L’île de Komodo et ses célèbres dragons! Indonésie, (oct.’05)

Komodo dragons 10

Cette petite île quasi désertique, située le long de la ceinture de feu, qui traverse les îles de la Sonde, n’est à priori qu’une île de plus dans cette longue succession est-ouest qui compose l’archipel de l’Indonésie. Mais voilà: il est le dernier refuge du plus grand varan encore vivant et appelé à juste titre le Dragon de Komodo.

Chaque personne approchant l’île ressent une espèce de crainte, une tension liée à la rencontre avec cet animal de tous les superlatifs. Comme guide, on rassure les voyageurs à bord, il existe un village ou l’homme a appris à vivre en harmonie avec (ou presque…) et plusieurs techniques pour ne pas entrer en conflit avec. Une fois rassasié, le Komodo n’est pas à craindre.

Au départ de chaque trek, nous achetons plusieurs chèvres qu’il faut lui laisser sans autres au cas où il s’approche de trop près. Ainsi par cette forme de troc, une relation de confiance s’établit et il s’en va avec sa proie s’en délecter un peu plus loin, loin des regards curieux.

D’apparence indolente, ce lézard peut mesurer plus de 5m., peser 250kg, et il est un redoutable chasseur! Sa morsure est fatale à quasi 100% pour toute espèce vivante. Il s’attaque à des buffles, des cerfs, des chèvres, des singes, des oiseaux et même pourquoi pas à l’Homme…! (bref, tout ce qui bouge ou s’est arrêté de bouger!). Aussi à l’aise dans l’eau que sur terre, son régime se compose également de poisson au cas où à la saison sèche se prolonge et les proies se font plus rares.

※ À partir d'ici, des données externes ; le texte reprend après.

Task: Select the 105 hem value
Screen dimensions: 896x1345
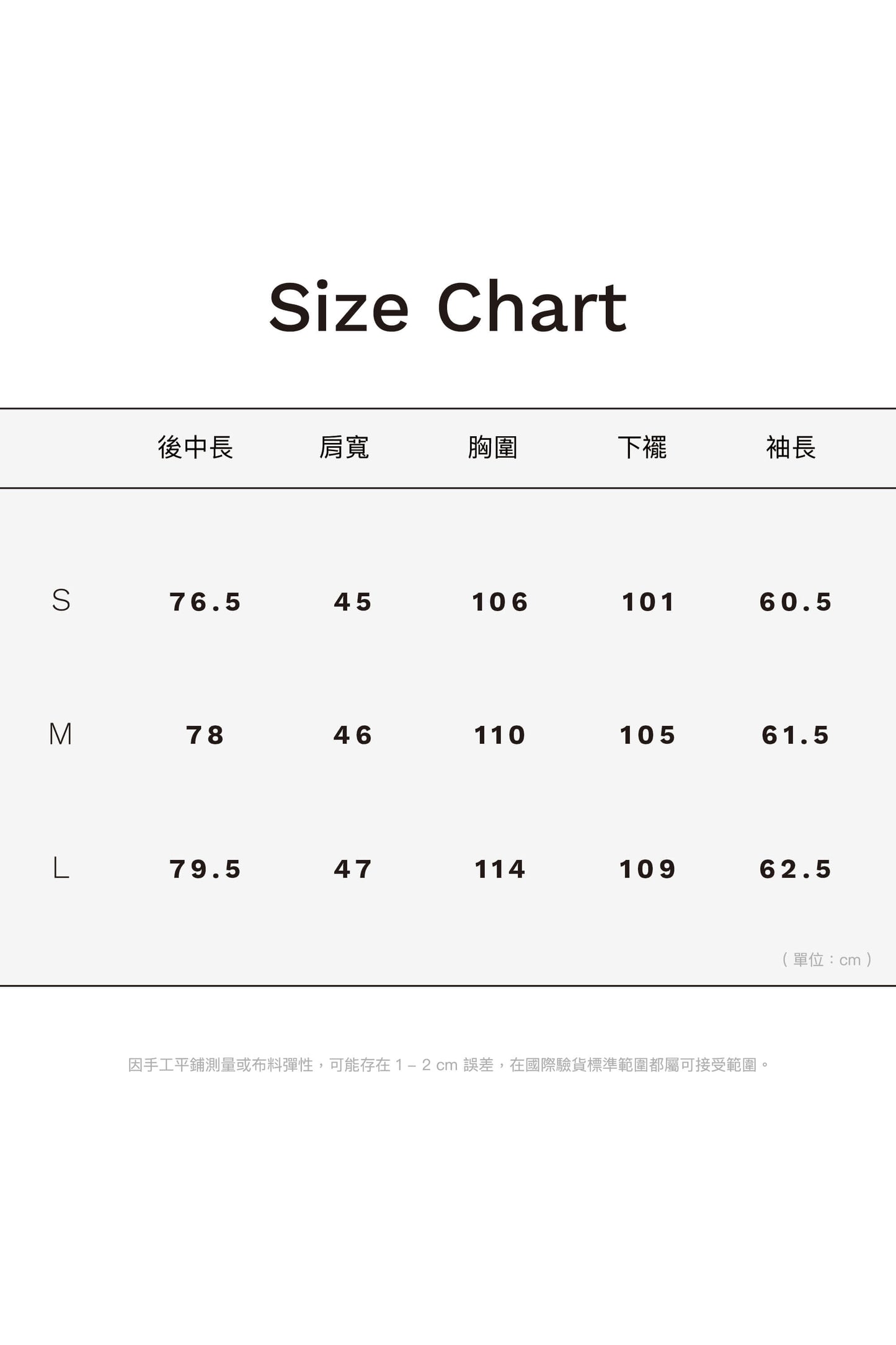Action: (x=647, y=735)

Fascinant, il a traversé les âges et le Temp depuis plus de 40-mio. d’années et détient tout l’arsenal du prédateur ultime. Pouvant chasser seul ou en groupe, sur terre ou en mer, équipé d’une glande qu’il active si nécessaire et munie d’un poison léthal qu’aucune espèce ne peut résister, pas même l’homme. Ses dents sont également d’un tranchant rare et il est capable de déboîter sa mâchoire pour s’attaquer à des proies de taille plus grandes (ex. le buffle). Fait relativement unique, il est également capable de changer de sexe en cas de besoin, et si les conditions de vie sont extrêmes (glaciation, éruption volcanique toute proche, dérèglements climatiques) il peut même se reproduire tout seul, (soit par parthénogenèse), si il ne trouve de partenaire pour s’accoupler.